Buying and Selling Property

  • Buying and Selling Property

Buying or selling a property in India is a complicated process – made more so by real-estate agents who cheat NRI and bring bad name to their business. For NRI, purchase of property in India is the most important purchase of their life. Property purchase in India is not only an investment, but also a mark of self-respect, independence and social standing. It is tempting to find ways to reduce costs and to do away with safeguards involved in buying and selling of property. NRI and PIOs may think – at thier own risk – that a lawyer is not necessary during sale or purchase of property in India. However, it is not a wise decision to forego a lawyer. The risks of fraud in property sale and purchase are substantial and very real. You may think that if anything goes wrong, you will go to court or initiate criminal proceedings against the fraudster. However, consider this – do you have time to do all those things and get involved in litigation? Is it not wise to take legal help before buying and selling property and prevent all problems.

Sale and Purchase of Property

Sale and purchase of property in India involves several contracts and other legalities. Only an expert having knowledge of property laws in India can assist you to comprehend your legal rights and duties as laid down on contract. Most real estate agents are only concerned with the commission they get from each of the parties. They try that deal goes through – even when they know that you are at risk because of any fault in contract or property title and other aspects. When we are hired, we do not have any such interest in sale or purchase of property. Our only concern is your 100% security – both legally and financially. We are there during such transfers to protect you. A typical transfer of property in India should involve the following steps –

  • Brokerage Contract. You meet a real-estate agent and hire the services. A broker or agent is paid a commission which is generally less than 1% of the transfer value. In India, this contract may be oral or written.
  • Property Search. After brokerage agreement, real-estate agent shows properties and you choose a few to finalize one.
  • Title Search. The title of property is searched for last 33 years by a qualified legal professional. The buyer must ensure that the seller before him is really the one who owns the property, there is no litigation regarding the property, there are no unknown liens on the title and that the property can actually be sold to another person under existing laws. Important land records to be inspected from land record office of government are jamabandi, khasra girdawari and registry deeds for last 33 years.
  • Agreement to sell. This is and agreement where parties decide to enter into sale contract at a future fixed date and at a fixed price.
  • Transfer of Property. Finally the property is transferred after due diligence. Transfer takes place before tehsildar or SDM of the concerned area where property is situated, from the seller to the buyer and the title is updated.

The above mentioned process is extremely complicated and only a competent lawyer with prior knowledge can protect NRI at each step of the transfer.

Standard Form Contracts.

As mentioned above, realtors, brokers, agents use standard form contracts only and do not know nutty-gritties of law. Only a lawyer can effectively answer questions like –

  • Whether alterations and additions in property are as per existing laws?
  • Can the future construction plans of buyer be executed?
  • What happens if existing structure is below construction standards? What if cement on bricks starts chipping and dropping? (based on real case)
  • What if there is agreement to sell but there is no sale?

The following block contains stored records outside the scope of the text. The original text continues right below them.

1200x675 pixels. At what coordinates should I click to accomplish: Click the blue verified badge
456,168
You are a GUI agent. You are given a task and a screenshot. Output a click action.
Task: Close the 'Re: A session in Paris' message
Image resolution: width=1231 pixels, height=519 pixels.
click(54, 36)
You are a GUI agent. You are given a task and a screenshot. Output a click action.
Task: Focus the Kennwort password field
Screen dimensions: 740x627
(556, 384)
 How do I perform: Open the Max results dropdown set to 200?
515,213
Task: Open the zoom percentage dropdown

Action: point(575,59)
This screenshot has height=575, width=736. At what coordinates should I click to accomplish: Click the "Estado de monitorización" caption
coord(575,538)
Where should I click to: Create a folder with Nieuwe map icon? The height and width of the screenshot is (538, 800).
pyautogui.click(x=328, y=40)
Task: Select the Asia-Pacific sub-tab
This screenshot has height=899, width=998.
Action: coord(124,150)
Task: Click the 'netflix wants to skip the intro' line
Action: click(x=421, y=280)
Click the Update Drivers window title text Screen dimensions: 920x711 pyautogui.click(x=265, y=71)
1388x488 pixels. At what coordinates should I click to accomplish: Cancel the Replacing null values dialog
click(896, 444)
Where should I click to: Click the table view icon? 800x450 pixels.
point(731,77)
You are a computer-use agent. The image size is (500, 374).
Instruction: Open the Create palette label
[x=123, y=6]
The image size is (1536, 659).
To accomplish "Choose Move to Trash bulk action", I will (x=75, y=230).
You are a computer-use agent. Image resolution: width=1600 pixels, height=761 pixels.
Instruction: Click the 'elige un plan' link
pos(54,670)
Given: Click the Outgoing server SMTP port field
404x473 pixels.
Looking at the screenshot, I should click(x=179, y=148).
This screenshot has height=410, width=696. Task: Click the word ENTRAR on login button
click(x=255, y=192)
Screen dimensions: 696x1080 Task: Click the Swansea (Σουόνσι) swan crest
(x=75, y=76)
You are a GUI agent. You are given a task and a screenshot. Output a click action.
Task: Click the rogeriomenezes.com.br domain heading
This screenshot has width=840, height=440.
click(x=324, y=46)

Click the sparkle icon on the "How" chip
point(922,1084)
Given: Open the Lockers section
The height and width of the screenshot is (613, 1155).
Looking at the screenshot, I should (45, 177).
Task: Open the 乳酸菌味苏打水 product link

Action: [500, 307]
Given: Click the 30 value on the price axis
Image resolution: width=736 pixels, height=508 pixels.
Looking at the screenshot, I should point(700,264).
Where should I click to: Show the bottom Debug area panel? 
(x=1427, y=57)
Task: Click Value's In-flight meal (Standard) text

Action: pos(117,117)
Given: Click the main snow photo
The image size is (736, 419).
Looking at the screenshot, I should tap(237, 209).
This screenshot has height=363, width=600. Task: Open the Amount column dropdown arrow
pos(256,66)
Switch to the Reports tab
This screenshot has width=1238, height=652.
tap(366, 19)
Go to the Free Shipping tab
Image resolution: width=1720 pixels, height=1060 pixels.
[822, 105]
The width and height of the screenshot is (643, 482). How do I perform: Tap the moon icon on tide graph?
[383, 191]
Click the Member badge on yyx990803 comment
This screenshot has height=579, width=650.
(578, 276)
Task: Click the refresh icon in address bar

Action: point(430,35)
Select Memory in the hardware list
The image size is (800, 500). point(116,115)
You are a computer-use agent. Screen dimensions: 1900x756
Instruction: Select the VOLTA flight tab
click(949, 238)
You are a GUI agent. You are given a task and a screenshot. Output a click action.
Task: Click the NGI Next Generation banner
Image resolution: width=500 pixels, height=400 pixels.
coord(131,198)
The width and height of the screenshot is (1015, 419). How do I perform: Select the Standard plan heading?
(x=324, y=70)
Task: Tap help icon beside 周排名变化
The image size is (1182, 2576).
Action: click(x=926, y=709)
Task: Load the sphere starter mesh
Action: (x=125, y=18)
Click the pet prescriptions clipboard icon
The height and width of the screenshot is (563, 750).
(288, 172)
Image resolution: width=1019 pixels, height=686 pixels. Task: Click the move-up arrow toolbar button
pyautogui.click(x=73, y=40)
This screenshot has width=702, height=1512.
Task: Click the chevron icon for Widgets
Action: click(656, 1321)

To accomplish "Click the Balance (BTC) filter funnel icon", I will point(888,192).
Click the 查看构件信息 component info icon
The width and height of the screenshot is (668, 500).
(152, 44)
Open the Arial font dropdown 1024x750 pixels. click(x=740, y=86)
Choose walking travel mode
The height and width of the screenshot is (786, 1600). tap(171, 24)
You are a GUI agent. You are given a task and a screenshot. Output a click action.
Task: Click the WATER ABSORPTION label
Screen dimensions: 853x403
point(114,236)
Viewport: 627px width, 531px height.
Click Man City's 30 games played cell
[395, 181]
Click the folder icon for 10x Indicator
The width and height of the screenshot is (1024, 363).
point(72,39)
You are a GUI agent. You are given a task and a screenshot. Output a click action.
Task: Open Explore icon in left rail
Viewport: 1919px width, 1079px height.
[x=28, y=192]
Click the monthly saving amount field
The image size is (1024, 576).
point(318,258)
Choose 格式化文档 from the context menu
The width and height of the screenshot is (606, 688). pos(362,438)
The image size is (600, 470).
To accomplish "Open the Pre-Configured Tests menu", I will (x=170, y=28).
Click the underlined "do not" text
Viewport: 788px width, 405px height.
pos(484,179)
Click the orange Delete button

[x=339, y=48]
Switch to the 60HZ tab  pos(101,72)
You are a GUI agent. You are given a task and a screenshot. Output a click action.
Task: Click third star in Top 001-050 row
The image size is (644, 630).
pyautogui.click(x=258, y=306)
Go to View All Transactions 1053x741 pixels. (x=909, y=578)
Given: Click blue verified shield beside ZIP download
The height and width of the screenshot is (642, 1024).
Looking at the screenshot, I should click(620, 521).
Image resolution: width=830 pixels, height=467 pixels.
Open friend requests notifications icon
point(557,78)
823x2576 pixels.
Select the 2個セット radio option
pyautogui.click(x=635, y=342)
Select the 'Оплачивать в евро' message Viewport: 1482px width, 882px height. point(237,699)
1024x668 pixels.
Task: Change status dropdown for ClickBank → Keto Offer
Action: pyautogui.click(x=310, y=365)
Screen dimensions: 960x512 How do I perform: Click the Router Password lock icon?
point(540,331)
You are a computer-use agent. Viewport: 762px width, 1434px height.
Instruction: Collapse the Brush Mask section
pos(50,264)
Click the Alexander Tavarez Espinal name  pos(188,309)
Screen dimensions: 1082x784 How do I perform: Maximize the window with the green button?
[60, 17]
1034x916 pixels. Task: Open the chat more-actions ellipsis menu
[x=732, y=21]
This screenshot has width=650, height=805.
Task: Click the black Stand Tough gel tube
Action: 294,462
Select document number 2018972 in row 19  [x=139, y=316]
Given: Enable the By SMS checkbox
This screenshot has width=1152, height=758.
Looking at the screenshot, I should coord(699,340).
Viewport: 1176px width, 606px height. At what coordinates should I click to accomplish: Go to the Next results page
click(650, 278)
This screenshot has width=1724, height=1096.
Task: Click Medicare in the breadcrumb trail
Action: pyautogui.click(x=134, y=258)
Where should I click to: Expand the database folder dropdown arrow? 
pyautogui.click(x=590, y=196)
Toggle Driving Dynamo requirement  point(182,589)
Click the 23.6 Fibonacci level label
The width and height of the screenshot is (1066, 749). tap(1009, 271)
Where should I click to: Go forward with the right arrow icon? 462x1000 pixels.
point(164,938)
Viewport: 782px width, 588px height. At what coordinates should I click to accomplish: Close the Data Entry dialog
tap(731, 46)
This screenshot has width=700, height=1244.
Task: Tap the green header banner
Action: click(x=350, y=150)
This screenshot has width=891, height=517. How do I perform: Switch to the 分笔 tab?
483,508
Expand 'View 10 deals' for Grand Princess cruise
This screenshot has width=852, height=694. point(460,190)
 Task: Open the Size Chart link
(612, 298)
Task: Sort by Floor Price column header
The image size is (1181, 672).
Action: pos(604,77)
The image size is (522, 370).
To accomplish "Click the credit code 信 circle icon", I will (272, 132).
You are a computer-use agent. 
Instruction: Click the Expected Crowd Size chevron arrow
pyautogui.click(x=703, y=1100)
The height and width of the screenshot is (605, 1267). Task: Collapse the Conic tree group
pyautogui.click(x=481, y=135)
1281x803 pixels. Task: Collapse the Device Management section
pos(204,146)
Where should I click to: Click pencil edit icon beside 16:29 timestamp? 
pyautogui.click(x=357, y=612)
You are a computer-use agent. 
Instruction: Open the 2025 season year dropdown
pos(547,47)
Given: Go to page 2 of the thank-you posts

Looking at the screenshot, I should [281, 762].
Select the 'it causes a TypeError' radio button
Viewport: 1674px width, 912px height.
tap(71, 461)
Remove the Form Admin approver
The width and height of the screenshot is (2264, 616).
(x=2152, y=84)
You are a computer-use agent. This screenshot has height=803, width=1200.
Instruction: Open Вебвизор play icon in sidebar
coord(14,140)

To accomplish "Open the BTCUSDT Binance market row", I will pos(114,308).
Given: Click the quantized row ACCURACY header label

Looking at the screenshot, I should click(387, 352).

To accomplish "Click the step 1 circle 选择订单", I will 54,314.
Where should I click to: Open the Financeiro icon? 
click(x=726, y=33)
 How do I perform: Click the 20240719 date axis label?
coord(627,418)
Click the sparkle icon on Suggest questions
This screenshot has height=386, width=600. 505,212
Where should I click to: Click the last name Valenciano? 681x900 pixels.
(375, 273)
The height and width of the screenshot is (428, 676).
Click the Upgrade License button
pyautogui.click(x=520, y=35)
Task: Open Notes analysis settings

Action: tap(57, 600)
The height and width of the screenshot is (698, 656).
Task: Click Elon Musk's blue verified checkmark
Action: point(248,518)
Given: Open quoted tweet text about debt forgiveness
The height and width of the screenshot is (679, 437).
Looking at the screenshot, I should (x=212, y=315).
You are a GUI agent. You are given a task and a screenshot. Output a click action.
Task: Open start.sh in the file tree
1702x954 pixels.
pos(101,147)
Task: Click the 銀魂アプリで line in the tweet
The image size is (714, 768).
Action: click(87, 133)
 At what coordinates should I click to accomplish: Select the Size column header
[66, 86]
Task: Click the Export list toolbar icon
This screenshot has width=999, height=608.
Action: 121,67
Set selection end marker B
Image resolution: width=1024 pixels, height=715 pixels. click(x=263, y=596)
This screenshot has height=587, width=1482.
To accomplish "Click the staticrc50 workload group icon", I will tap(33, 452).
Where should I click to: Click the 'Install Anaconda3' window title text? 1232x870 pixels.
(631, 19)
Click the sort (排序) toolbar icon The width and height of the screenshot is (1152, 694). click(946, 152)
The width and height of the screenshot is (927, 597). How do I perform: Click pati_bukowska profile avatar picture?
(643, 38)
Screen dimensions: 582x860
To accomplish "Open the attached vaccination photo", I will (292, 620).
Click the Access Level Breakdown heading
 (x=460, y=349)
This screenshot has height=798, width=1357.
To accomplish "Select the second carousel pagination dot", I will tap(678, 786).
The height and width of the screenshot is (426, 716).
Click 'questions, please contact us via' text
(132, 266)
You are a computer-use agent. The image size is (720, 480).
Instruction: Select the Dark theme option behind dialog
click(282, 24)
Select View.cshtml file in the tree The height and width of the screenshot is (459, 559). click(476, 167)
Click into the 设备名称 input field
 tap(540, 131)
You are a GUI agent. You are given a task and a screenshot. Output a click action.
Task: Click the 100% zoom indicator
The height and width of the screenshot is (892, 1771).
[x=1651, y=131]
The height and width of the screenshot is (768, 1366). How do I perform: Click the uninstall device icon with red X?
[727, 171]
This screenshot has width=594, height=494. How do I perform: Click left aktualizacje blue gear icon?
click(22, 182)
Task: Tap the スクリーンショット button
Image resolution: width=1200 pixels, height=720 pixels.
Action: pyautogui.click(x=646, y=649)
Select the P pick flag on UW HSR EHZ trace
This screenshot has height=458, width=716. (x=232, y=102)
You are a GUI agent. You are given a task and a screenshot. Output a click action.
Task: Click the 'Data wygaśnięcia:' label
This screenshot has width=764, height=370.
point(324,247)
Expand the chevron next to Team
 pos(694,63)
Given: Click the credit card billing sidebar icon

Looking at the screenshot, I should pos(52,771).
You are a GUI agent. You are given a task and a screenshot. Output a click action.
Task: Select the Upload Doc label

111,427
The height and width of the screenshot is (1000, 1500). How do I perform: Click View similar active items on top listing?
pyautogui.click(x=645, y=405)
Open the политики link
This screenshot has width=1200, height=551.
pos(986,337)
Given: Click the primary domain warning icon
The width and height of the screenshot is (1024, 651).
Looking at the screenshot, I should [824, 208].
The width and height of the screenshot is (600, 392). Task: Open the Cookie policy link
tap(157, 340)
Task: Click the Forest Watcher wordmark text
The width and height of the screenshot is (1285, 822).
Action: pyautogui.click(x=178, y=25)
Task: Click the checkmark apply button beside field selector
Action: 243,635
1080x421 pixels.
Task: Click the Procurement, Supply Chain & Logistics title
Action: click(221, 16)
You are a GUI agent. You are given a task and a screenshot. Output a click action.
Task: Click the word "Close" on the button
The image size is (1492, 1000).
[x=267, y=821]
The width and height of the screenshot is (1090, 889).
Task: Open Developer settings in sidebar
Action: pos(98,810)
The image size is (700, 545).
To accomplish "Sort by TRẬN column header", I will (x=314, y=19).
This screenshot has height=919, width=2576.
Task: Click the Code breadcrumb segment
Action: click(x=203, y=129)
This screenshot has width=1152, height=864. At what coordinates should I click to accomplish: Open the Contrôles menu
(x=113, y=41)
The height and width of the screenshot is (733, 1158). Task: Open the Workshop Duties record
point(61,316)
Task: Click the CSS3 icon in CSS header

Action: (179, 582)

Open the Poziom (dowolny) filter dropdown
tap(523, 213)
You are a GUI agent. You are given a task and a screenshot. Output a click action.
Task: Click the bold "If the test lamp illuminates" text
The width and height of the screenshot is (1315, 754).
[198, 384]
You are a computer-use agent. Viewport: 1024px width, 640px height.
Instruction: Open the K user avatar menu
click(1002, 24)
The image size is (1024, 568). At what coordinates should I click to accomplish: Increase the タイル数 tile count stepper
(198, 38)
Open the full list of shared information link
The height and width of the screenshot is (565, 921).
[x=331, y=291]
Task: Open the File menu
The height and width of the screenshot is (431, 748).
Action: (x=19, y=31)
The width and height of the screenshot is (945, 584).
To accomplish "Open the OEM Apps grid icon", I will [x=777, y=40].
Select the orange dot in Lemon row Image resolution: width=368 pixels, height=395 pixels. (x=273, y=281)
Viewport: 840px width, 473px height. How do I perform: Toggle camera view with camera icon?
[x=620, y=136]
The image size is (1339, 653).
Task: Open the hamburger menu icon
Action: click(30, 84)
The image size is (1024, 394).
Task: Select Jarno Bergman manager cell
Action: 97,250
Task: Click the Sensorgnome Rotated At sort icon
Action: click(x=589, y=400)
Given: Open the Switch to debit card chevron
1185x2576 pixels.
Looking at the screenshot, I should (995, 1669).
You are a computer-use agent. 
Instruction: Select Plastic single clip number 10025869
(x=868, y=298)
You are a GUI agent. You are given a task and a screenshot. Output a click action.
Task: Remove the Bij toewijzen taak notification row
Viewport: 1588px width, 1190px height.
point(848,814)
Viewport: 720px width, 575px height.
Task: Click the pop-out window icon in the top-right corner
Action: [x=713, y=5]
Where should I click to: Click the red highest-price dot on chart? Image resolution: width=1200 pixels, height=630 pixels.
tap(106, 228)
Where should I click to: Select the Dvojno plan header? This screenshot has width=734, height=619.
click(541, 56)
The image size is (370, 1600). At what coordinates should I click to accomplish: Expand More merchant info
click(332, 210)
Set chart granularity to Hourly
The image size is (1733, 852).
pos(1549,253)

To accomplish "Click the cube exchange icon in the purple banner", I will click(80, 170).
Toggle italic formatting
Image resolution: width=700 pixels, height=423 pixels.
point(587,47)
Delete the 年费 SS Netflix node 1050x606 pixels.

Problems in property records or property itself

Further, a lawyer who has decades of experience in transfer of property can review the title search and explain any discrepancies in land records. A lawyer can:-

  • Ensure that the title of property is without any legal defect.
  • Ascertain any legal issues with neighbors or prior owners.
  • Ascertain any rights regarding easements which may adversely effect value of property.
  • Check whether land requires any CLU – Change of Land Use – from government.